Unlike neighboring states, with landscapes heavily changed by glaciations during the Pleistocene, ice sheets only reached Covington, Kentucky. Glaciation changed the course of the Ohio River, in the vicinity of Louisville and Cincinnati where glacial melt waters filled the valley with sand and gravel. Lake bottom sediments deposited locally where the Kentucky, Green, Licking and Salt rivers were temporarily impounded by glacial debris.

==Natural resource geology==
Kentucky has extensive natural resources. Coal mining in Kentucky targets bituminous coal, which has played an important role in the state's economy for decades. In addition to coal and hydrocarbons, sand, gravel, dolomite and limestone are important resources. Unlike many areas, much of the sand production was from floating dredgers on the Ohio River, rather than exclusively dry-land quarries. In 1982, Kentucky ranked fourth among US states in clay production. Prior to 1979, three-quarters of the fluorspar produced in the US is sourced from the Illinois-Kentucky fluorspar district. The state legislature formed the Department for Natural Resources and the Environment in 1972.

Throughout the 1970s and 1980s, Kentucky led the US in coal production.

A well drilled in 1819 in salt water, in the South Fork of the Cumberland River revealed the first indications of petroleum in Kentucky. A rush to produce paraffin from oil in the 1850s prompted discoveries in Clinton, Cumberland, Allen, Barren, Meade, Wayne and Russell counties. A total of 4,755 barrels were produced in 1883. Major discoveries came after 1900, including the Big Sandy gas field, in Floyd County, Warfield Fork gas pool, Big Sinking pool, Campton pool, Sunnybrook pool and Ragland pool. Henderson County grew as a source, leading state production by the 1930s and World War II. The Greensburg pool in Green County was a major source found in the late 1950s, helping to drive total production to 27.27 million barrels by 1959.

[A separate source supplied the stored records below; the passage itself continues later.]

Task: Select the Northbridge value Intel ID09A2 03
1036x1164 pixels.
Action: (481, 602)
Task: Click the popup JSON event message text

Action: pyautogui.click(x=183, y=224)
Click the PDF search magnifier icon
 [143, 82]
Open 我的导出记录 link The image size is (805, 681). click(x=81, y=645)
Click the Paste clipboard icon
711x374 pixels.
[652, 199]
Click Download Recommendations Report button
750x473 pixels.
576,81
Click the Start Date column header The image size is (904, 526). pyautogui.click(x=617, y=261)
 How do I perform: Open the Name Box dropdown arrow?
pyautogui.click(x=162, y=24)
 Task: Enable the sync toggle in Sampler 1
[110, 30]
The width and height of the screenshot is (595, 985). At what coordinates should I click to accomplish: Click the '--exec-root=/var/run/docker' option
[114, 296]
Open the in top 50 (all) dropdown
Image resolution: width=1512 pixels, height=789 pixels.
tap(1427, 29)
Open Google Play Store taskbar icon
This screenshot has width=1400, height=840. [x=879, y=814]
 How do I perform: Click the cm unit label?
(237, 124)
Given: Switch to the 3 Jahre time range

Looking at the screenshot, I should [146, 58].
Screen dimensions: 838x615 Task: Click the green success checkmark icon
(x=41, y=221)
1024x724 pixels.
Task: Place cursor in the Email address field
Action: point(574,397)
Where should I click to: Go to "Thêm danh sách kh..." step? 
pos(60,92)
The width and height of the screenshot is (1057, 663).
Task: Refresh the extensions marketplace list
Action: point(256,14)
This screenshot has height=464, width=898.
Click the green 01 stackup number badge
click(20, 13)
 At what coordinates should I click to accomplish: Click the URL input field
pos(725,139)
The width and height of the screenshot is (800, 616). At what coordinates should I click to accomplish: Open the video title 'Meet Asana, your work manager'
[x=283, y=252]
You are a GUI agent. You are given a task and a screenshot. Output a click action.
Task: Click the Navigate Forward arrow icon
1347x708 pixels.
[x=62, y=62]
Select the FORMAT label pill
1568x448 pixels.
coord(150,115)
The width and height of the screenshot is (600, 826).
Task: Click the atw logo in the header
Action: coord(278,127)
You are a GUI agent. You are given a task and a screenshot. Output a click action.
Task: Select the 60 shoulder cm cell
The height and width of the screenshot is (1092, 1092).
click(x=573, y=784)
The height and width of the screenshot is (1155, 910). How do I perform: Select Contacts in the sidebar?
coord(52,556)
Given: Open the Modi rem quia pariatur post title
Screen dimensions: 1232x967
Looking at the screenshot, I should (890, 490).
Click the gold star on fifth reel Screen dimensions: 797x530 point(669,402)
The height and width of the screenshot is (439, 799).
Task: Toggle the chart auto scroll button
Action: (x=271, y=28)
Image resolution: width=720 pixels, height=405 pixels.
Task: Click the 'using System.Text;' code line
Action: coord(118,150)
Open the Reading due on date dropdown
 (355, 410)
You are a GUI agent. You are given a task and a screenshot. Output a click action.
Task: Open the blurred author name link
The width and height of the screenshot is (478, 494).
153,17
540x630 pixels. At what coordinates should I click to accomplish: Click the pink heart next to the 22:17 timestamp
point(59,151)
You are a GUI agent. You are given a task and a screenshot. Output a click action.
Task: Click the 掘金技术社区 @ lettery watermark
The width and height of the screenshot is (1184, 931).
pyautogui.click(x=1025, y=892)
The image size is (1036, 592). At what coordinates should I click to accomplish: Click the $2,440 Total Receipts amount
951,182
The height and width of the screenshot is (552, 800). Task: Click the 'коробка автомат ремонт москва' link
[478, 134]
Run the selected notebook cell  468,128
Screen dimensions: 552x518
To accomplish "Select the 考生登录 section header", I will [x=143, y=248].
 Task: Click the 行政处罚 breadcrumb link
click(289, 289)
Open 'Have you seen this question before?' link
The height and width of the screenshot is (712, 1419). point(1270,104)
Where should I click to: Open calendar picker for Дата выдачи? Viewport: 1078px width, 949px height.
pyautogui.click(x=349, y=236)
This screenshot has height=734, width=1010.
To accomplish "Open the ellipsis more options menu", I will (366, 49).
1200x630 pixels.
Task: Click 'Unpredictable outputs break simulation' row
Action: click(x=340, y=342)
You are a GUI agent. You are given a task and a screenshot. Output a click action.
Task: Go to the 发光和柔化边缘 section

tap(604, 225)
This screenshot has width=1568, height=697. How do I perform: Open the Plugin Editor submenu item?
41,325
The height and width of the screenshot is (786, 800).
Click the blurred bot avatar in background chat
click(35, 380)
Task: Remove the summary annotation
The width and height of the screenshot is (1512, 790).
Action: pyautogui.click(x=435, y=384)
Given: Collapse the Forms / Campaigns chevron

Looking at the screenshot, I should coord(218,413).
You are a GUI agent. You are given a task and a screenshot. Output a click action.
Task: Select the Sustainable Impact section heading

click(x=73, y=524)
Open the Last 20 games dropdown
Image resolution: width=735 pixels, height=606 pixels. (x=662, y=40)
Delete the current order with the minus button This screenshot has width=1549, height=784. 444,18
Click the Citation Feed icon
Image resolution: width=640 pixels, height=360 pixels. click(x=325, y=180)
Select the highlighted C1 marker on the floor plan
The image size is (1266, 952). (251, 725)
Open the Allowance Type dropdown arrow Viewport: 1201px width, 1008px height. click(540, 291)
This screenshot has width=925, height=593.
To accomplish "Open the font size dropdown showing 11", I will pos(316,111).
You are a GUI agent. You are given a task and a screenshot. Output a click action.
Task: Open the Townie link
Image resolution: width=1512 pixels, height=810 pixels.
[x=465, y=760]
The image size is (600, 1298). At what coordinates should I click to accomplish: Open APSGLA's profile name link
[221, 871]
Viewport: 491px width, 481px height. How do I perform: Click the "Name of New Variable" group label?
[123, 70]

The state legislature passed a drilling regulation in 1960 requiring permits for wells and creating the Water Pollution Control Commission. Due to poor record keeping, the exact number of wells is not known. However, the Kentucky Geological Survey estimated a cumulative total of 200,000 wells in 1992, with 23,000 oil wells and 11,000 gas wells producing in 1989. The Eastern Coal Field and Western Coal Field have been the mine sites of production, with little exploration in the Jackson Purchase and Bluegrass regions.